Please continue the question-and-answer piece below about moving from a robo-advisor ISA to choosing ETFs yourself, starting right after its last sentence.

TEXT SHOWN:
○ ○ ○ ○
I want to start investing in specific ETFs but I cannot choose with my robo advisor

17 October 2022

Question by Naomi

I have recently opened a stocks and share ISA with a Robo advisor.

I am now wanting to start investing in specific ETFs but I cannot choose with the robo advisor.

Do I start with a GIA this year and then switch my ISA to one that I can actively manage in the new tax year? I will not be investing huge amounts into ETFs at this stage, so am unlikely to make any taxable profit, but I’m really keen to start getting the feel of it.

Thank you


Answered by

Hi Naomi,

Thank you for your question.

You are only able to open one ISA each tax year, so if you opened your existing Stocks and Shares ISA in the current 2022/23 tax year, you will need to wait until 6th April before you look to set up a new ISA. If you are really keen to start self-managing some investments you could look to set up a GIA this tax year which you would fund as an alternative. You have your capital gains allowance of £12,300 which can be used to offset any realised gains within the account however any other income (i.e. interest or dividends) may need to be declared and may be taxed.

On 6th April you could then establish a new self-managed ISA which you can transfer your existing ISA into (with no impact on your allowance for the year). You could also look to move the funds in your GIA into the ISA to ensure the funds benefit from the tax-efficient ISA structure however you will need to be mindful of your £20,000 ISA allowance.

When it comes to self management it is important you consider the amount of risk you are taking with your funds. We usually assess this by considering three key things:

  • Your attitude to risk which represents how comfortable you are seeing your investment go up and down in value.

  • Your capacity for loss which is how much risk you can afford to take. This will come down to timeframe and your objectives for the money.

  • Risk required which represents how much risk you need to take with the money to achieve your objectives.
○ ○ ○ ○
ITEMS:
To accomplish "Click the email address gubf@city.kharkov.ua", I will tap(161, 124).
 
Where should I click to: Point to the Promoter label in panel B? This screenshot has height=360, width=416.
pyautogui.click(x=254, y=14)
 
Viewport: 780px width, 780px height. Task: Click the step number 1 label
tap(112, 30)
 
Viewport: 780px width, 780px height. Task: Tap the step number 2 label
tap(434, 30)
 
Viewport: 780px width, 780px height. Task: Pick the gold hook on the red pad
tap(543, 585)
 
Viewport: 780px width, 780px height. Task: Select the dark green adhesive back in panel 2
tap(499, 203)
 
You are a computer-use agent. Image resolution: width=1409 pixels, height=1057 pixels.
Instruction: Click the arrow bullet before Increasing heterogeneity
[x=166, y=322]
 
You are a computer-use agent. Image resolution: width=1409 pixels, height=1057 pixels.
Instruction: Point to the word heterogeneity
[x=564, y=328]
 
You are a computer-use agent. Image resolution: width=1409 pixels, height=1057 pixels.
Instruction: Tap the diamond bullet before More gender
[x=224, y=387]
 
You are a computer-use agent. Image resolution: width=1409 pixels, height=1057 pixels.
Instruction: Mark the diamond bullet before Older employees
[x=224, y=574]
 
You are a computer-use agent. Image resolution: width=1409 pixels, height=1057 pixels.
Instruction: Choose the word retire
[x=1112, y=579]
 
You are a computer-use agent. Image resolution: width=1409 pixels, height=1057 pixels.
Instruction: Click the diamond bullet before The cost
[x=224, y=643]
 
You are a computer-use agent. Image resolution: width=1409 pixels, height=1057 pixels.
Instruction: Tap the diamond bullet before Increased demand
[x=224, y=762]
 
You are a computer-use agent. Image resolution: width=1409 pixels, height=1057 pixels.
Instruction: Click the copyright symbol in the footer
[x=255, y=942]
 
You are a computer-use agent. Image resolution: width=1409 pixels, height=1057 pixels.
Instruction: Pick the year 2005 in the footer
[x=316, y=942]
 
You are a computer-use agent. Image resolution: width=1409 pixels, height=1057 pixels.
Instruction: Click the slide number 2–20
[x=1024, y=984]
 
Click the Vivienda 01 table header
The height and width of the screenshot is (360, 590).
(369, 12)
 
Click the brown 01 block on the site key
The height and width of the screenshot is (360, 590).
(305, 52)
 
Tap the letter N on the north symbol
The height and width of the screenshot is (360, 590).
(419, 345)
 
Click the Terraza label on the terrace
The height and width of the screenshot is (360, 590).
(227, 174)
○ ○ ○ ○
EXERCISE OUTPUT:
Once you have determined your overall risk appetite, you can then establish a suitable asset allocation for your GIA and ISA money. Risk is managed by diversification, and it is important you understand how different assets can impact the risk you are exposed to, and the spread of assets which would be suitable to achieve your assessed attitude to risk. It is then crucial that you monitor and realign your investments on a regular basis (i.e. annually).

I would also encourage you to consider how these investments fit into your overall plan. The first step when considering your overall financial security is to make sure that you are retaining an emergency cash buffer. Whilst this money is not exciting or working particularly hard for you, it is there to provide you with protection and security. You may also want to consider the option of investing in a pension to build your longer term savings, however, this will depend on your employment status, age, and need to access capital.

I would encourage you to have a conversation with a financial adviser about your wider financial planning strategy. It is great that you are starting to make use of your ISA allowance and that you are investing for the long term, however it is important to make sure you are not missing out on any other opportunities.

I hope this helps.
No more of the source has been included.